== What is being asked ==
Locate the line containing "[Ciclismo: Paisajes y", then please write out that line and all the lines below it in the entries exactly.

== Dataset extract ==
>>>>
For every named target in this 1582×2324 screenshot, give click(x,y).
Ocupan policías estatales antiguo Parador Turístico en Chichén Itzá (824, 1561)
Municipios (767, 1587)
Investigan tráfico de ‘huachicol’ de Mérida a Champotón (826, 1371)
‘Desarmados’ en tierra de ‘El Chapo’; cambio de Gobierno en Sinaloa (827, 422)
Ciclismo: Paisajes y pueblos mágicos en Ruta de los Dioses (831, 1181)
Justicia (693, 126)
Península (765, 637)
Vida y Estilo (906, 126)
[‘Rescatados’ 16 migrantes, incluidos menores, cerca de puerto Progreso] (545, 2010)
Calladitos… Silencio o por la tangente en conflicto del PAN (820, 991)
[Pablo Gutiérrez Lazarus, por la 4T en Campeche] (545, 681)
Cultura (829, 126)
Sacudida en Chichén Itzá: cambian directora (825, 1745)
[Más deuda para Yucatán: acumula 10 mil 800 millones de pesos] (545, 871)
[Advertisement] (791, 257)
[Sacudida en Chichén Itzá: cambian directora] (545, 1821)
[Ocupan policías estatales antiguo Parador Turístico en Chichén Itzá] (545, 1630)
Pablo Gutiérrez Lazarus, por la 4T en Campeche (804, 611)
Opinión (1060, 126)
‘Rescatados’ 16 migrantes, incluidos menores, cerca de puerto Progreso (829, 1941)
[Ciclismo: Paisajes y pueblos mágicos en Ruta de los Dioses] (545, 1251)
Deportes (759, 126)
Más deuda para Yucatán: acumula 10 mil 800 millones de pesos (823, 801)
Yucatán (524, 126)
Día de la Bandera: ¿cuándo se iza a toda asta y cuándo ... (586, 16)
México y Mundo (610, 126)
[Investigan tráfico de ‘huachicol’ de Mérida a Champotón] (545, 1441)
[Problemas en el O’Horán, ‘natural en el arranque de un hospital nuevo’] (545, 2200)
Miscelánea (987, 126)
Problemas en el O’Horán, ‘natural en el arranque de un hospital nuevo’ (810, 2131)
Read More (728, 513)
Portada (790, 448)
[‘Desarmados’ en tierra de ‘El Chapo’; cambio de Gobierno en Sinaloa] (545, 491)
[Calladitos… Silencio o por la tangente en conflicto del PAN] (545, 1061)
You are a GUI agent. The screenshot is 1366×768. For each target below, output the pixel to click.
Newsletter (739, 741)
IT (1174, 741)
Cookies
<<<<
== Solution for this problem ==
[Ciclismo: Paisajes y pueblos mágicos en Ruta de los Dioses] (545, 1251)
Deportes (759, 126)
Más deuda para Yucatán: acumula 10 mil 800 millones de pesos (823, 801)
Yucatán (524, 126)
Día de la Bandera: ¿cuándo se iza a toda asta y cuándo ... (586, 16)
México y Mundo (610, 126)
[Investigan tráfico de ‘huachicol’ de Mérida a Champotón] (545, 1441)
[Problemas en el O’Horán, ‘natural en el arranque de un hospital nuevo’] (545, 2200)
Miscelánea (987, 126)
Problemas en el O’Horán, ‘natural en el arranque de un hospital nuevo’ (810, 2131)
Read More (728, 513)
Portada (790, 448)
[‘Desarmados’ en tierra de ‘El Chapo’; cambio de Gobierno en Sinaloa] (545, 491)
[Calladitos… Silencio o por la tangente en conflicto del PAN] (545, 1061)
You are a GUI agent. The screenshot is 1366×768. For each target below, output the pixel to click.
Newsletter (739, 741)
IT (1174, 741)
Cookies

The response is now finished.